> Problem to work on:
Give as a numbered list the lines of the records from the line with "This screenshot has width=1056, height=595." up to and including the line with "coord(348,166)", omitting blank lines.

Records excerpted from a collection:
• • • •

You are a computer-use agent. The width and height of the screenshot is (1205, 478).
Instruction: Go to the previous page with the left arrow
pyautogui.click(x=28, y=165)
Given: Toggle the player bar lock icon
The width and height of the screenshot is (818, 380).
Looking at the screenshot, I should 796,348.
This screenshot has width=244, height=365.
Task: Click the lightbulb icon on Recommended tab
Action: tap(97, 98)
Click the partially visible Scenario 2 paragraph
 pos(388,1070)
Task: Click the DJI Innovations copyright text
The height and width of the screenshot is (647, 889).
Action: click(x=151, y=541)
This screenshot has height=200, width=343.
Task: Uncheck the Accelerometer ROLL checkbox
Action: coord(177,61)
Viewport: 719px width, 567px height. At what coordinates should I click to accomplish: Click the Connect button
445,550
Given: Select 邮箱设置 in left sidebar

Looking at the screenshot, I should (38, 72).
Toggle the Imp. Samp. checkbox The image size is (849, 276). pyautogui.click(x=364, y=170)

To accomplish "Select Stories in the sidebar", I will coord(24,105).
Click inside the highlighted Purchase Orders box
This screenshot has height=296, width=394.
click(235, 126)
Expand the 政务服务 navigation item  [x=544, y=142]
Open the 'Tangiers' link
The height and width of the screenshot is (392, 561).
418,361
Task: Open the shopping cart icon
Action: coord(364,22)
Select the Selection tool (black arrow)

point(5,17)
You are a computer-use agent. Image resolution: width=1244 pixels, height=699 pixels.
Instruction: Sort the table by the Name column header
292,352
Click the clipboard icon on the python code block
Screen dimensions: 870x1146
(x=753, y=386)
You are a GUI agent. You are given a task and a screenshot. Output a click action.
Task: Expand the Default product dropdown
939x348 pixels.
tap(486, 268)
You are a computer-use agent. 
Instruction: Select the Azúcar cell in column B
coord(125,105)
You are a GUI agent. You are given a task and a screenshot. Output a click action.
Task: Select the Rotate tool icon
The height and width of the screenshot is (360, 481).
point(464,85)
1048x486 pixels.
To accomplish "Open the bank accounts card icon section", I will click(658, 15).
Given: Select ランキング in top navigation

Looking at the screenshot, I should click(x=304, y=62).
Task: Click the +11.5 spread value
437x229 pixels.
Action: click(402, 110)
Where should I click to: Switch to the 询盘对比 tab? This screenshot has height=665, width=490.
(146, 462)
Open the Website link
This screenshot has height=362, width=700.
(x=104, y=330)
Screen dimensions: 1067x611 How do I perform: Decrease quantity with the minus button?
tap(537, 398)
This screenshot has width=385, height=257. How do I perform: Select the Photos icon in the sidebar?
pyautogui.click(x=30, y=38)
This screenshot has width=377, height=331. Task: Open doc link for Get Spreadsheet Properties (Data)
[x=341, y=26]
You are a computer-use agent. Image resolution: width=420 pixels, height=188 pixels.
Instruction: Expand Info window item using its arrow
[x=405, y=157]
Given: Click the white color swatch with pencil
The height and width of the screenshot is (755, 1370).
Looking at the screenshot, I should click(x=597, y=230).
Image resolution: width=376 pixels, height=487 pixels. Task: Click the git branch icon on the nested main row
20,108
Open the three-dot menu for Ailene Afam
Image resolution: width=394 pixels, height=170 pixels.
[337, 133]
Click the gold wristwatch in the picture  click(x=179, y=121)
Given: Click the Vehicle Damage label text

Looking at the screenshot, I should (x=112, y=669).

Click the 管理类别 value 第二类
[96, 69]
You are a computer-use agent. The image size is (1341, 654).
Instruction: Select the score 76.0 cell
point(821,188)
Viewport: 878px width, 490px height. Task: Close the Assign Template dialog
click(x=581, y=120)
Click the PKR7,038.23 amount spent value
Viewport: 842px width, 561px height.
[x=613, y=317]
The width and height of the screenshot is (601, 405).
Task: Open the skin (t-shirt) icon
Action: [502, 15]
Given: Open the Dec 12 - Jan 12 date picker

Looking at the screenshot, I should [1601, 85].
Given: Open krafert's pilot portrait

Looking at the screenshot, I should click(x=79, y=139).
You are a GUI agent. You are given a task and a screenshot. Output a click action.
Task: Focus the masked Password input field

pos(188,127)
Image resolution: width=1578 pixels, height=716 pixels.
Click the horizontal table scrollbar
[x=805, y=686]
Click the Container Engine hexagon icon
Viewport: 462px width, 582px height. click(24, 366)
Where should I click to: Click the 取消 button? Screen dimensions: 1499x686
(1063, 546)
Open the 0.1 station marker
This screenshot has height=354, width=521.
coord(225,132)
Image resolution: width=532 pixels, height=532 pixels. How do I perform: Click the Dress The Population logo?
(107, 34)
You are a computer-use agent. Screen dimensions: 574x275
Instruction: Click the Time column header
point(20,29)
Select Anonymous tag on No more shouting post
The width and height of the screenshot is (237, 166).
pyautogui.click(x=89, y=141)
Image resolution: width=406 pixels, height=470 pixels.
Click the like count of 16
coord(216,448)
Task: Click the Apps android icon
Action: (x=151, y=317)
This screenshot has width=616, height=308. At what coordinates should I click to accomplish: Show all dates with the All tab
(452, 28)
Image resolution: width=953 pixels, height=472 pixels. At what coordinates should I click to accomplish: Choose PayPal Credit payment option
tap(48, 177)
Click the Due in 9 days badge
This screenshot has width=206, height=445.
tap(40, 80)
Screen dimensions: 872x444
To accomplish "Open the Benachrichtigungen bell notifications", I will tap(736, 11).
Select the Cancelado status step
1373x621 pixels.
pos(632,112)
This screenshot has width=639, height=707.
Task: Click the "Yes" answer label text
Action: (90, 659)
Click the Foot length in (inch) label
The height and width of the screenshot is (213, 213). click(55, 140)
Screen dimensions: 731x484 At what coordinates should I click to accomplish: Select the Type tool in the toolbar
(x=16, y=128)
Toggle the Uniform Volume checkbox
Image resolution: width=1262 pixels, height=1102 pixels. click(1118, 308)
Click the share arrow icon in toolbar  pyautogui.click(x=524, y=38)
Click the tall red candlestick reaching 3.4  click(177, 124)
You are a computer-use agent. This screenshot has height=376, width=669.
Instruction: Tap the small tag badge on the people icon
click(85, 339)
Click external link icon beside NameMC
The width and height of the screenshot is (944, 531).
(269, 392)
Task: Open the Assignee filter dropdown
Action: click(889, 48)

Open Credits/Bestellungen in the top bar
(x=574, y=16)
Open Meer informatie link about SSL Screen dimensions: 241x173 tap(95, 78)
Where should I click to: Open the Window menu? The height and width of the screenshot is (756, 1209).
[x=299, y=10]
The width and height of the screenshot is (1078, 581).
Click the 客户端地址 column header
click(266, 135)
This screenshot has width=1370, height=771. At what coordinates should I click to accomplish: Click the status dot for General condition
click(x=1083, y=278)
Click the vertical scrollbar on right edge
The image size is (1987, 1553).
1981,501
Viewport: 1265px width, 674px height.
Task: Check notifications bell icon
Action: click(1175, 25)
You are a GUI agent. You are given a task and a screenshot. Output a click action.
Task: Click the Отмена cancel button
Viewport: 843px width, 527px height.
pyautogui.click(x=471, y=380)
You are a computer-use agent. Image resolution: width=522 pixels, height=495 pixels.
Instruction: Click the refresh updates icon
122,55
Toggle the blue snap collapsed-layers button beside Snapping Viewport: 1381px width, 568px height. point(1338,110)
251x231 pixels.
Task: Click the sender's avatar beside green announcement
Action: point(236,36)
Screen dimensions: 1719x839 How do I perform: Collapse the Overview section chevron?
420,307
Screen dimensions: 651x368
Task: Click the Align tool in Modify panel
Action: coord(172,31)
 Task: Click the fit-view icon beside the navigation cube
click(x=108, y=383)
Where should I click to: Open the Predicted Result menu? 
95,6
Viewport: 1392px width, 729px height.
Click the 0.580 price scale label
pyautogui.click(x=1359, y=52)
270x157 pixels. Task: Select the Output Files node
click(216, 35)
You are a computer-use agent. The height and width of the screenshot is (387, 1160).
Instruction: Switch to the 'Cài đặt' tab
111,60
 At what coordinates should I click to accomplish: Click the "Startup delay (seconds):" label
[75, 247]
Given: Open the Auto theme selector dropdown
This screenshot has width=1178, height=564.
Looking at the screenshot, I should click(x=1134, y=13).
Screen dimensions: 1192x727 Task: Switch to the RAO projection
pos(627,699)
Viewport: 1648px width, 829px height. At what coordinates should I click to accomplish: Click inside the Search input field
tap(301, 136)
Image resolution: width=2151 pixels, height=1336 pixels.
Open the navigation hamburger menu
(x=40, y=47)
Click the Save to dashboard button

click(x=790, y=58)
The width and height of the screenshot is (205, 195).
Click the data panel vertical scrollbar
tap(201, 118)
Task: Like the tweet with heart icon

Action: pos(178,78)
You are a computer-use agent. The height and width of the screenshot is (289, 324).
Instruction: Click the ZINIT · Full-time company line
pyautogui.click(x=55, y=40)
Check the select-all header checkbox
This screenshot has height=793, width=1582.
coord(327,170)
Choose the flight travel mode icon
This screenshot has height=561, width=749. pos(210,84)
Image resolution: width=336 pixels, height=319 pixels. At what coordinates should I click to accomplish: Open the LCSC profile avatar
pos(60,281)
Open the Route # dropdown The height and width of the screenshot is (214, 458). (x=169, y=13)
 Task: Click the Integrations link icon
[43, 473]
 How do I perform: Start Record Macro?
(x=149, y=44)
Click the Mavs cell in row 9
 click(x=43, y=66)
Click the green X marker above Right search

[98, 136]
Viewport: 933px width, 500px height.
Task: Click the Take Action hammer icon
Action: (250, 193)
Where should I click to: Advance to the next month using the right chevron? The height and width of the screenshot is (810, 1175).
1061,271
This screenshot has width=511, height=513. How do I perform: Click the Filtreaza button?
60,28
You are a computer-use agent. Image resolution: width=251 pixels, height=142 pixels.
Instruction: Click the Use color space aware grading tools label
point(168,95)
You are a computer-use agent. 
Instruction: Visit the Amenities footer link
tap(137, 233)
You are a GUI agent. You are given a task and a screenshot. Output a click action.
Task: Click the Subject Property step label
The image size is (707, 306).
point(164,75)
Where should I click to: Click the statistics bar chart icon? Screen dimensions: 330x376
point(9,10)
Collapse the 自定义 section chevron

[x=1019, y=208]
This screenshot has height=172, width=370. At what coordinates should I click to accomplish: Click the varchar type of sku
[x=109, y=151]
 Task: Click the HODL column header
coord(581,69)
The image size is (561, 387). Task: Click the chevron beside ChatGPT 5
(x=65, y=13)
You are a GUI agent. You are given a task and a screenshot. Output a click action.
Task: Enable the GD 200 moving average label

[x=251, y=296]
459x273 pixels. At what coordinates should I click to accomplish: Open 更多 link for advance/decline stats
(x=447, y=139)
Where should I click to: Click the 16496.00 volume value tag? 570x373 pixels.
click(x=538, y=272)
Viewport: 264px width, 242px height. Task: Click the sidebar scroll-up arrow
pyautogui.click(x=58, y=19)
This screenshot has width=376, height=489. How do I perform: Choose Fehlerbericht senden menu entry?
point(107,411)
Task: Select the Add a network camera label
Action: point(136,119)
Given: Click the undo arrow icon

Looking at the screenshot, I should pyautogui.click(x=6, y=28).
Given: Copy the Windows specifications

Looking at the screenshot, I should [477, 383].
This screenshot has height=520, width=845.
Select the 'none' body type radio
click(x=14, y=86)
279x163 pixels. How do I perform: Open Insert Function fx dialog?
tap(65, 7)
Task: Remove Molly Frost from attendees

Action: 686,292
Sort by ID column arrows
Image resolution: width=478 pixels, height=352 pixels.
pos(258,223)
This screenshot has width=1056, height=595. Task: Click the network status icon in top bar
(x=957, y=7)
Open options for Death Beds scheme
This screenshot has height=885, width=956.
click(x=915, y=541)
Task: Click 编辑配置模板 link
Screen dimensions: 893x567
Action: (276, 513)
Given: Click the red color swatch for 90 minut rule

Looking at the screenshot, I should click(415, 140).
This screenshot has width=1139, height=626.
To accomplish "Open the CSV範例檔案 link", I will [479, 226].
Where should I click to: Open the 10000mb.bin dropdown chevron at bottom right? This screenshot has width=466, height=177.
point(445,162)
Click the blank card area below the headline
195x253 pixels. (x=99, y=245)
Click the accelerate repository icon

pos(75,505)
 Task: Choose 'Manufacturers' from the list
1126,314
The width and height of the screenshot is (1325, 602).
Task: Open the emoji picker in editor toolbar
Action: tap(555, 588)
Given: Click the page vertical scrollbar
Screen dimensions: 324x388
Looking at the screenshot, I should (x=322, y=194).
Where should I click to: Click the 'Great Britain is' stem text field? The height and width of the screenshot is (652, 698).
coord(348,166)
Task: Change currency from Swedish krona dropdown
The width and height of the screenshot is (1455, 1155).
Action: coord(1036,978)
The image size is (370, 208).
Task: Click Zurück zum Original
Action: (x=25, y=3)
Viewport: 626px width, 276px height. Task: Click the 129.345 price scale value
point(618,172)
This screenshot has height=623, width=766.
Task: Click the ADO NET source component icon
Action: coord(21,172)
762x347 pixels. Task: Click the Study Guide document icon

• • • •

> Complete answer:
1. This screenshot has width=1056, height=595. Task: Click the network status icon in top bar
2. (x=957, y=7)
3. Open options for Death Beds scheme
4. This screenshot has height=885, width=956.
5. click(x=915, y=541)
6. Task: Click 编辑配置模板 link
7. Screen dimensions: 893x567
8. Action: (276, 513)
9. Given: Click the red color swatch for 90 minut rule
10. Looking at the screenshot, I should click(415, 140).
11. This screenshot has width=1139, height=626.
12. To accomplish "Open the CSV範例檔案 link", I will [479, 226].
13. Where should I click to: Open the 10000mb.bin dropdown chevron at bottom right? This screenshot has width=466, height=177.
14. point(445,162)
15. Click the blank card area below the headline
16. 195x253 pixels. (x=99, y=245)
17. Click the accelerate repository icon
18. pos(75,505)
19.  Task: Choose 'Manufacturers' from the list
20. 1126,314
21. The width and height of the screenshot is (1325, 602).
22. Task: Open the emoji picker in editor toolbar
23. Action: tap(555, 588)
24. Given: Click the page vertical scrollbar
25. Screen dimensions: 324x388
26. Looking at the screenshot, I should (x=322, y=194).
27. Where should I click to: Click the 'Great Britain is' stem text field? The height and width of the screenshot is (652, 698).
28. coord(348,166)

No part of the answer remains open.